There were several limitations that should be acknowledged. First, although there are many advantages to using an extensive, nationally representative database, there are inherent limitations of cross-sectional nature and risk of recall bias in self-reported data. We obtained long-term follow-up mortality by combining NHANES and National Death Index as compensation methods. Second, this study only reported the most common stool consistency and did not assess stool frequency. However, recent studies have recommended using abnormal stool consistency rather than stool frequency to define diarrhea or constipation, as it correlates best with objective measures of whole-gut transit time29,30.Lastly, results of this study showed that chronic diarrhea patients had lower albumin levels while chronic constipation patients had lower hemoglobin. These manifestations of chronic depletion suggest the possibility of organic lesions, which usually require colonoscopy to rule out, but unfortunately, this examination was not included in this study.
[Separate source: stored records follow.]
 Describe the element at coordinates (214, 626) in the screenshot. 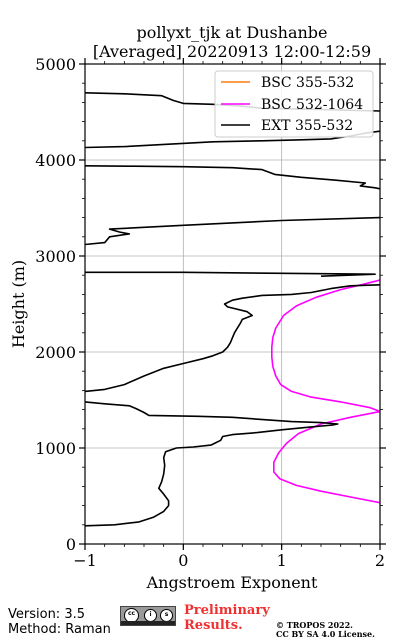

I see `preliminary-line-2: Results.` at that location.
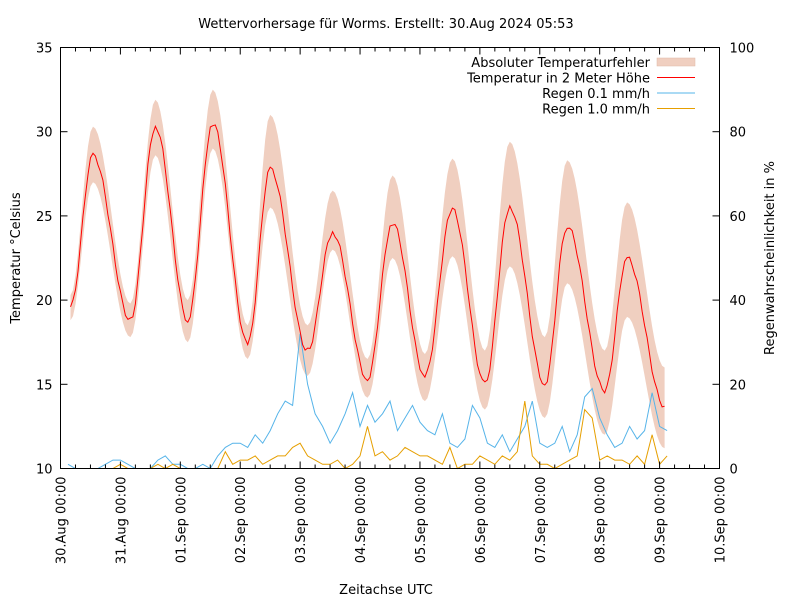 This screenshot has height=604, width=800. Describe the element at coordinates (422, 520) in the screenshot. I see `x-tick-label: 05.Sep 00:00` at that location.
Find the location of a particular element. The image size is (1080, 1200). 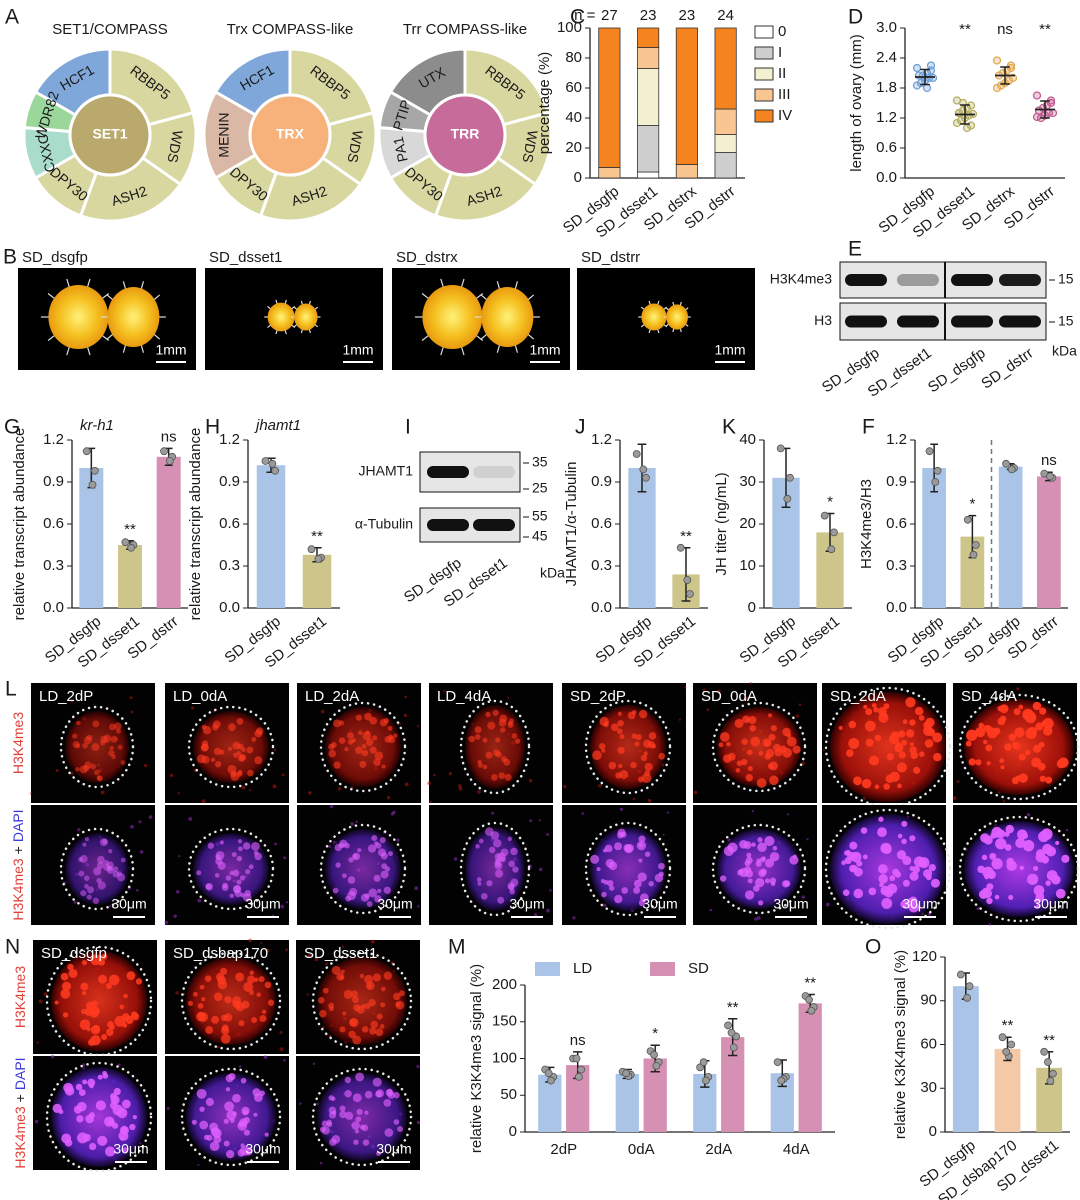

y-tick-label: 0.6 is located at coordinates (886, 148).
Despite the limitations mentioned above, this is the first study to use a nationally representative sample of the United States to evaluate the relationship between frailty and bowel disorders (CC + CD) and investigate the mortality in these patients. The nomogram to predict long-term mortality have a unique and practical function. This study may raise the public’s awareness of frailty in bowel disorder patients. Gaining insight into frailty could guide preventive strategies, particularly for potentially modifiable risk factors. For instance, a sedentary lifestyle is recognized as a major contributing factor to frailty onset and progression, while physical exercise is known to preserve or improve frailty34. Our study found that frail bowel disorder patients have longer sedentary time than non-frail patients. Frailty can be improved by a structured multicomponent intervention35, future studies may investigate whether bowel disorders can be improved by interventions targeting frailty. Conversely, as bowel disorders are possible reversible clinical conditions for frailty, frailty might be alleviated by optimal management targeting bowel disorders. While our current study design is insufficient to further delve into these issues, future prospective studies with intervention may provide more evidence on longitudinal cross-talks between bowel disorders and frailty in different care environments.